La salud mental implica un asunto de la economía: en una encuesta reciente de la UBA el 83% de los argentinos entrevistados respondió que sus finanzas personales tienen mucha o bastante incidencia en su bienestar psicológico. Año a año el análisis registra un deterioro: en 2025, el 12% manifestó que había experimentado una pérdida del sentido de la vida, mientras que en 2026 este número se elevó al 15%. La angustia aumentó del 31% al 42% y la ansiedad del 39% al 46%.

El presupuesto nacional destinado a atender estas problemáticas, sin embargo, bajó: en la primera mitad del año el Ministerio de Salud ejecutó $ 2,7 millones para las acciones de Apoyo y Promoción de la Salud Mental: unos $ 450 mil mensuales en promedio, menos que una jubilación mínima ($ 470 mil con bono incluido) para la única actividad dependiente de esa cartera orientada a la aplicación de la ley vigente (26.657). En la actual gestión estos recursos pasaron de los $ 699 millones (2023) a los $ 48 millones actuales.
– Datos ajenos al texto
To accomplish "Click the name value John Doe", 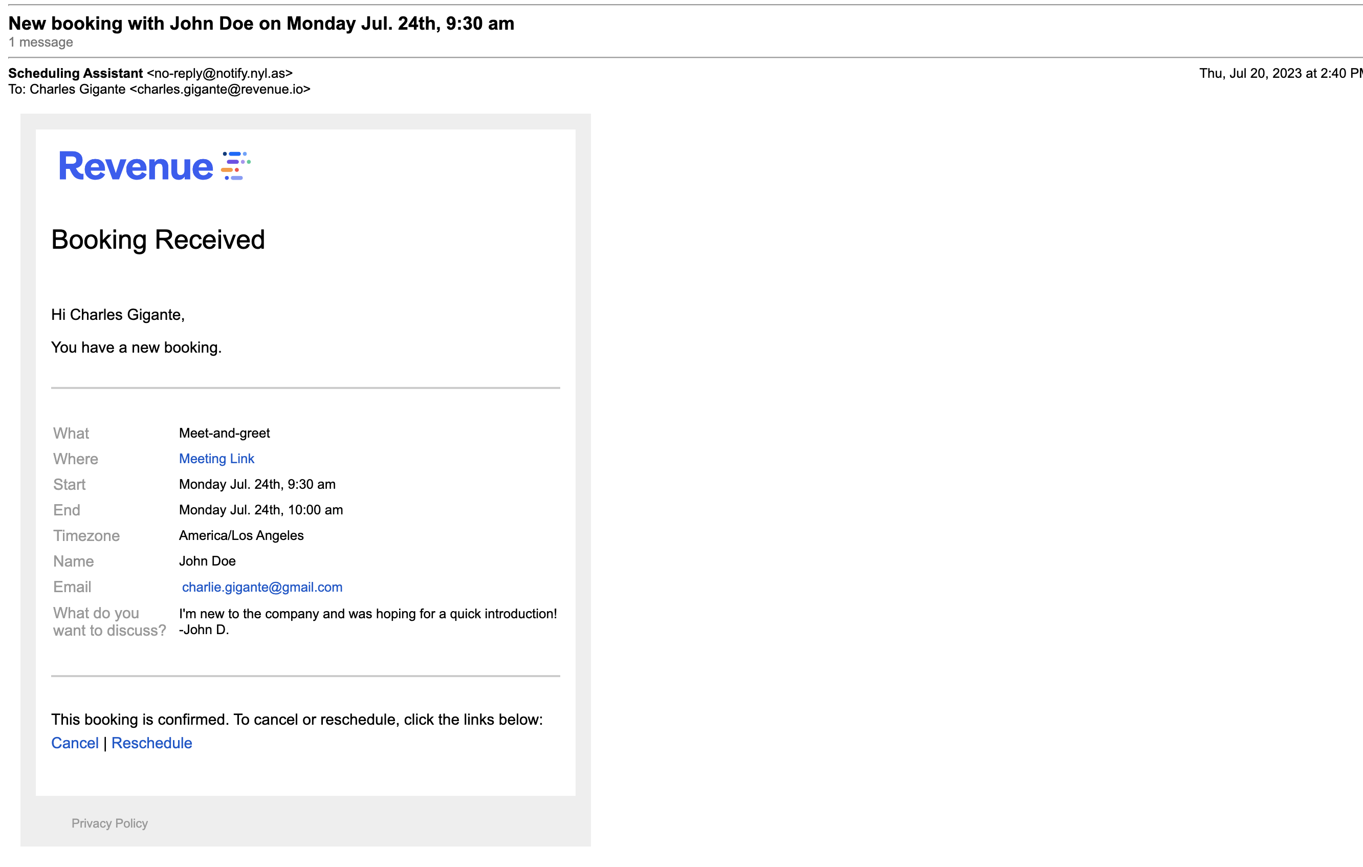I will [x=207, y=561].
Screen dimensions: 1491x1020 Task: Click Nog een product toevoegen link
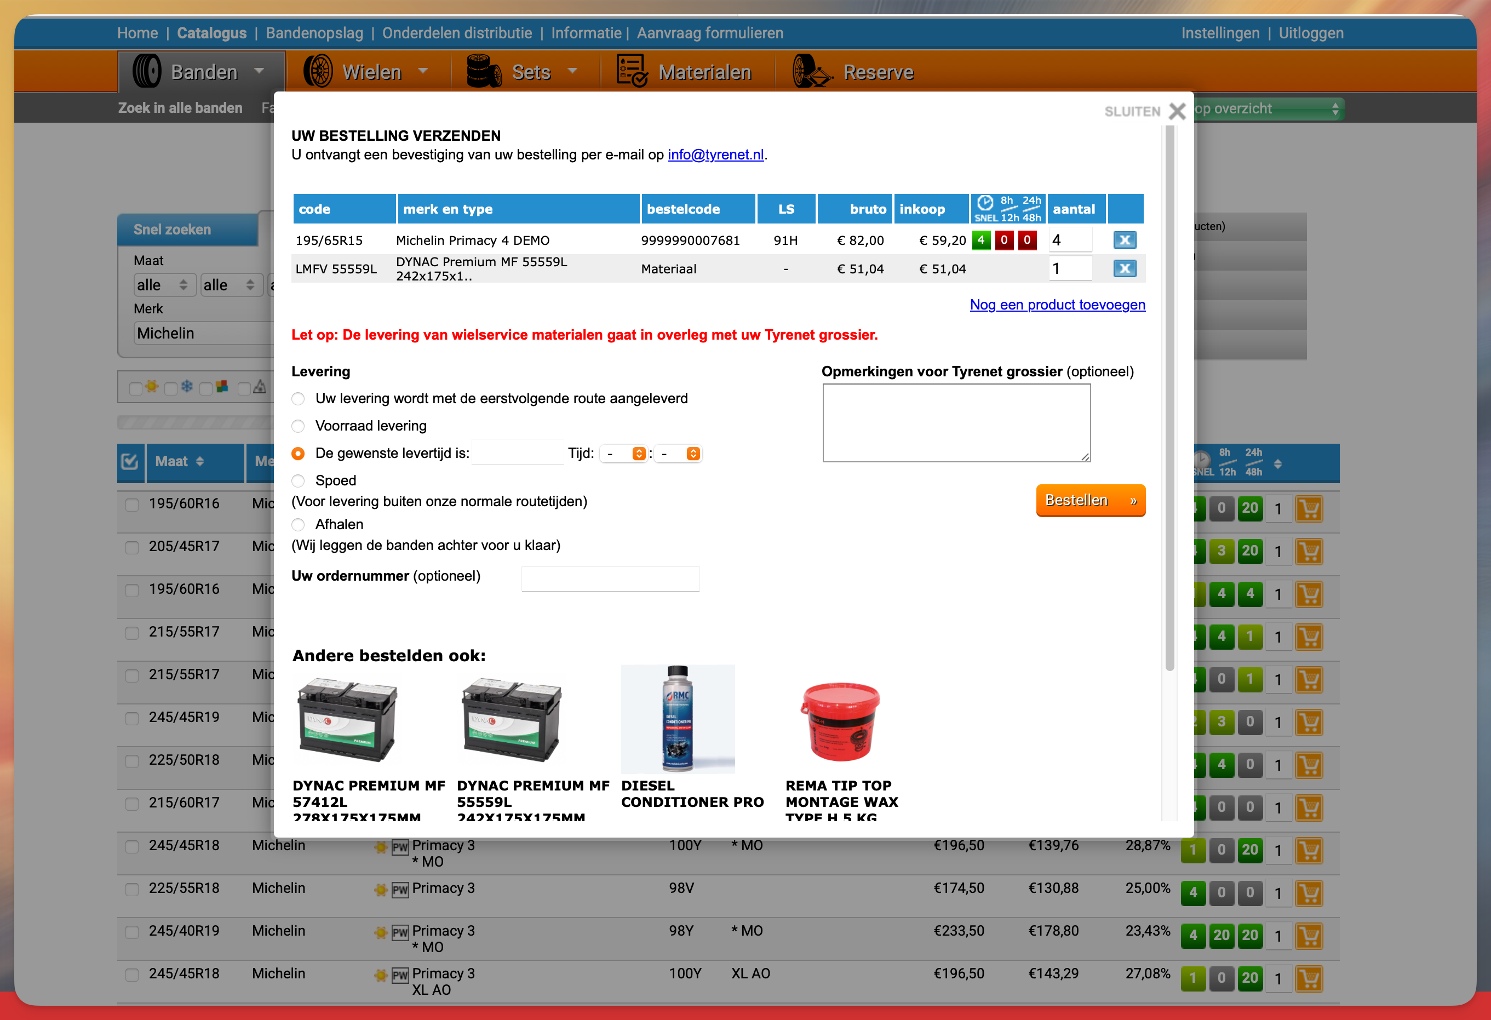coord(1057,305)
Esta partida, describe un informe de la Asociación Civil por la Igualdad y la Justicia (ACIJ), financia la capacitación y cooperación técnica con equipos de salud y autoridades locales, la implementación de intervenciones comunitarias, el seguimiento de la adecuación de instituciones monovalentes, la promoción de externaciones sustentables y el fortalecimiento de la red de dispositivos intermedios (casas de medio camino, viviendas asistidas, talleres de inclusión sociolaboral, entre otros).